# Appli pour créer partager et modifier une liste



## tef45 (9 Janvier 2017)

Bonjour
Avec ma compagne nous attendons un heureux événement et on commence à se pencher sur le prénom aussi on s'est dit : on utilise l'application Notes pour créer une liste de prénoms qui nous plait et en la partageant, on peut la modifier suivant nos envies et ceci tous les deux et à chaque instant comme on a tous les deux un iPhone. Or problème il semble qu'avec Notes, seul le créateur de la liste peut la modifier les autres n'ont qu'un droit de lecture. On a testé et c'est le cas donc auriez vous connaissance d'une application qui puisse faire ce qu'on recherche ?

Merci


----------



## zouzou80 (9 Janvier 2017)

Evernote est une application gratuite et complète, multi plateforme qui permet l'édition de notes enrichies (photos, listes, tableaux, liens...) et qui est compatible pour le travail collaboratif et le partage.


----------



## zouzou80 (9 Janvier 2017)

Je viens de faire le test avec un ami au sujet de Notes et il a bien la possibilité de modifier ma note, dont je suis le propriétaire


----------



## tef45 (10 Janvier 2017)

Merci pour tes réponses zouzou80, on va tester Evernote alors.
Par contre c'est bizarre qu'on ne puisse pas avoir la même possibilité que toi sur Notes peut être un soucis de version ? J'ai un i6  et ma compagne un i5 dans les deux cas c'est à jour en terme de version d'IOS. Donc y'a un truc qui nous échappe car même sur le site d'apple concernant Notes il y est précisé que seul le propriétaire peut modifier la note. Un autre utilisateur peut lui aussi la modifier mais le changement ne se voit que chez ce dernier pas chez la note du propriétaire.


----------



## zouzou80 (10 Janvier 2017)

Peut être enlever le partage et recommencer? Moi j'ai partage la note via iMessage. 
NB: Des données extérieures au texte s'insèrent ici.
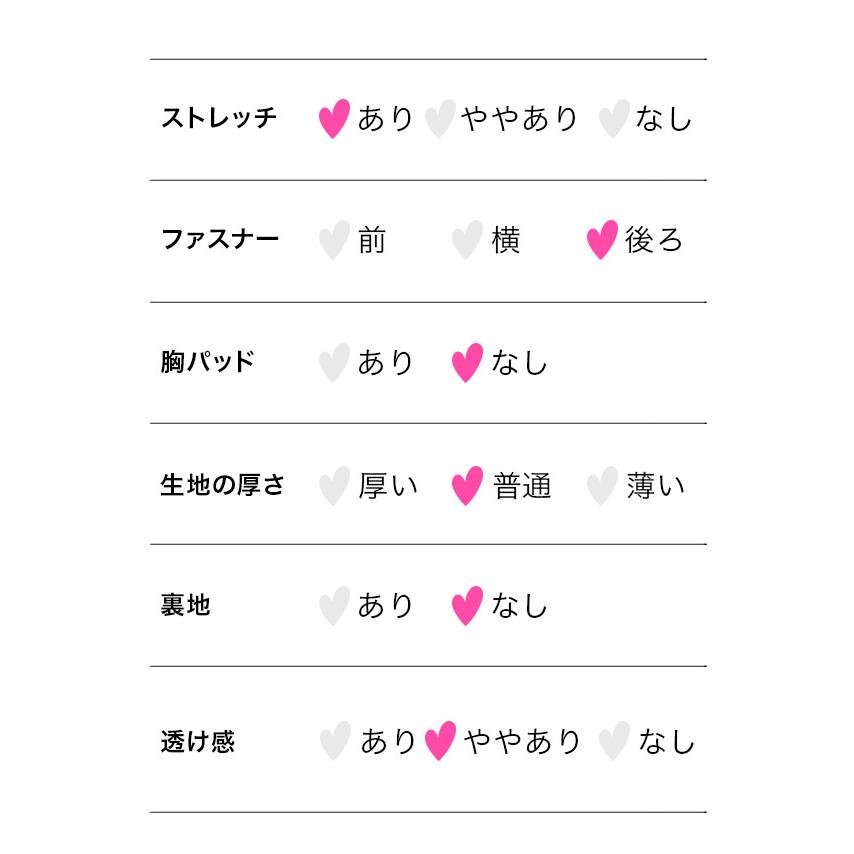Select the gray heart for 裏地 あり

[x=334, y=607]
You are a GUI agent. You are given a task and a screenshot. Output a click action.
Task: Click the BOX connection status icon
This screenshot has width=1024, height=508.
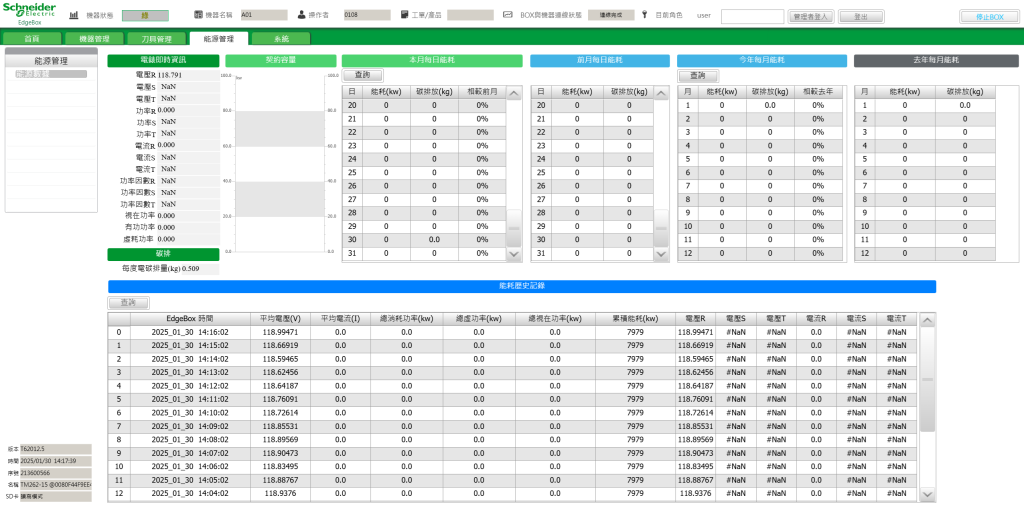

Je vois les modifications de l'invité.

Sur le site Apple, ils disent que l'invité peut modifier. 
Seul le propriétaire de la note peut modifier les droits d'accès et les invités.


----------



## zouzou80 (10 Janvier 2017)

Tu as deux icônes en haut de la note : 







La première te permet d'ajouter un invité qui pourra modifier la note

La seconde est juste un partage, autrement dit, tu envoies la note sans donner le droit de modifications à l'autre.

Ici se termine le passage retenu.